= Beginning of Section =
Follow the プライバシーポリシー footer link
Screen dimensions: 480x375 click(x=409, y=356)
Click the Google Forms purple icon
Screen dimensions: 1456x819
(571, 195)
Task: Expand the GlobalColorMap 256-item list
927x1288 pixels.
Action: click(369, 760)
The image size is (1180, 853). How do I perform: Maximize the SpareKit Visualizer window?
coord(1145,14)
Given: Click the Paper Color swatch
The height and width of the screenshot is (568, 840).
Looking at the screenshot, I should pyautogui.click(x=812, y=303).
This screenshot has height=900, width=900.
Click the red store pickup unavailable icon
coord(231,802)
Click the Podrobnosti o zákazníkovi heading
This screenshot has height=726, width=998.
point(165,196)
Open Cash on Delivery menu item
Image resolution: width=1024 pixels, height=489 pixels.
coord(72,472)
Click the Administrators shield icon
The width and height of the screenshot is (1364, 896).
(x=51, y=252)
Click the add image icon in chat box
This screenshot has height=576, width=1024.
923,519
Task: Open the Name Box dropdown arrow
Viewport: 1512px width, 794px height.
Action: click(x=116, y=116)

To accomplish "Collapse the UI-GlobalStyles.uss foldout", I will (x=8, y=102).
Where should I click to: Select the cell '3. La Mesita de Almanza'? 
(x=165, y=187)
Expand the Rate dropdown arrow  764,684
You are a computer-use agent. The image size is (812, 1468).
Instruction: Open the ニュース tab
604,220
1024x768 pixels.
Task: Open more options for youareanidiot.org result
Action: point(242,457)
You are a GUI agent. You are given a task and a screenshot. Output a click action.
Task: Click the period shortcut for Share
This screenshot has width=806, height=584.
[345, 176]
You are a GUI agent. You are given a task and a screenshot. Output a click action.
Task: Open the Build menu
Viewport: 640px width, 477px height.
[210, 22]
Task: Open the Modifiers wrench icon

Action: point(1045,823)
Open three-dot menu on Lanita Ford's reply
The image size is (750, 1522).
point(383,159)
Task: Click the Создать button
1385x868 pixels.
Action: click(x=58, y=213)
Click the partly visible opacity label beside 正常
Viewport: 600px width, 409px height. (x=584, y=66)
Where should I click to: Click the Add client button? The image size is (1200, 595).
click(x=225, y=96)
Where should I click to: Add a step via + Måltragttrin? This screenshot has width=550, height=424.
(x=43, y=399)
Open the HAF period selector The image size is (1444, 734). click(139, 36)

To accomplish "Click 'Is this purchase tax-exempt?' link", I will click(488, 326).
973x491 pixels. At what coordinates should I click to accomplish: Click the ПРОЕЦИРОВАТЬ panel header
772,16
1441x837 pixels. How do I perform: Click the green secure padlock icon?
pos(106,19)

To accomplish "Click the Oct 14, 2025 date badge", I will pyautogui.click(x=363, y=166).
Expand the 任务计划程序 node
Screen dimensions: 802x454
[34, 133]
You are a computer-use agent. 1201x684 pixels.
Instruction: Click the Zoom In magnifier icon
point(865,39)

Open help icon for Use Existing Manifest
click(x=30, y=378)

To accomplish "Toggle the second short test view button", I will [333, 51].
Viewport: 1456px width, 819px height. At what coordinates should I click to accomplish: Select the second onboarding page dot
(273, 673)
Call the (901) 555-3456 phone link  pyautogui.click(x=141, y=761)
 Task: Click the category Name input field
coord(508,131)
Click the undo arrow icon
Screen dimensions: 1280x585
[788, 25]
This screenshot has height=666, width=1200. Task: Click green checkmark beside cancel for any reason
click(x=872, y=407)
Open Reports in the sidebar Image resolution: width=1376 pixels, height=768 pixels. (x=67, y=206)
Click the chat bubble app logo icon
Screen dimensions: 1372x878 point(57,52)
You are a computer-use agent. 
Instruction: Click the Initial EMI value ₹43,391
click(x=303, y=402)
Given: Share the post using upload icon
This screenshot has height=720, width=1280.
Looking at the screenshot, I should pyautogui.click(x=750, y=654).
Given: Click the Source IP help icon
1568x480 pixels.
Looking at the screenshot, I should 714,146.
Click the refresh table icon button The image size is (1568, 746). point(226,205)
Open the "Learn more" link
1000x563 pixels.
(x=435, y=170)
= End of Section =
DESCRIPTION OF THE TASK: Whenever the string "will" shows up in a line of the records, copy that line.

TASK RESULT:
To accomplish "Collapse the UI-GlobalStyles.uss foldout", I will (x=8, y=102).
To accomplish "Click 'Is this purchase tax-exempt?' link", I will click(488, 326).
To accomplish "Click the Oct 14, 2025 date badge", I will pyautogui.click(x=363, y=166).
To accomplish "Toggle the second short test view button", I will [333, 51].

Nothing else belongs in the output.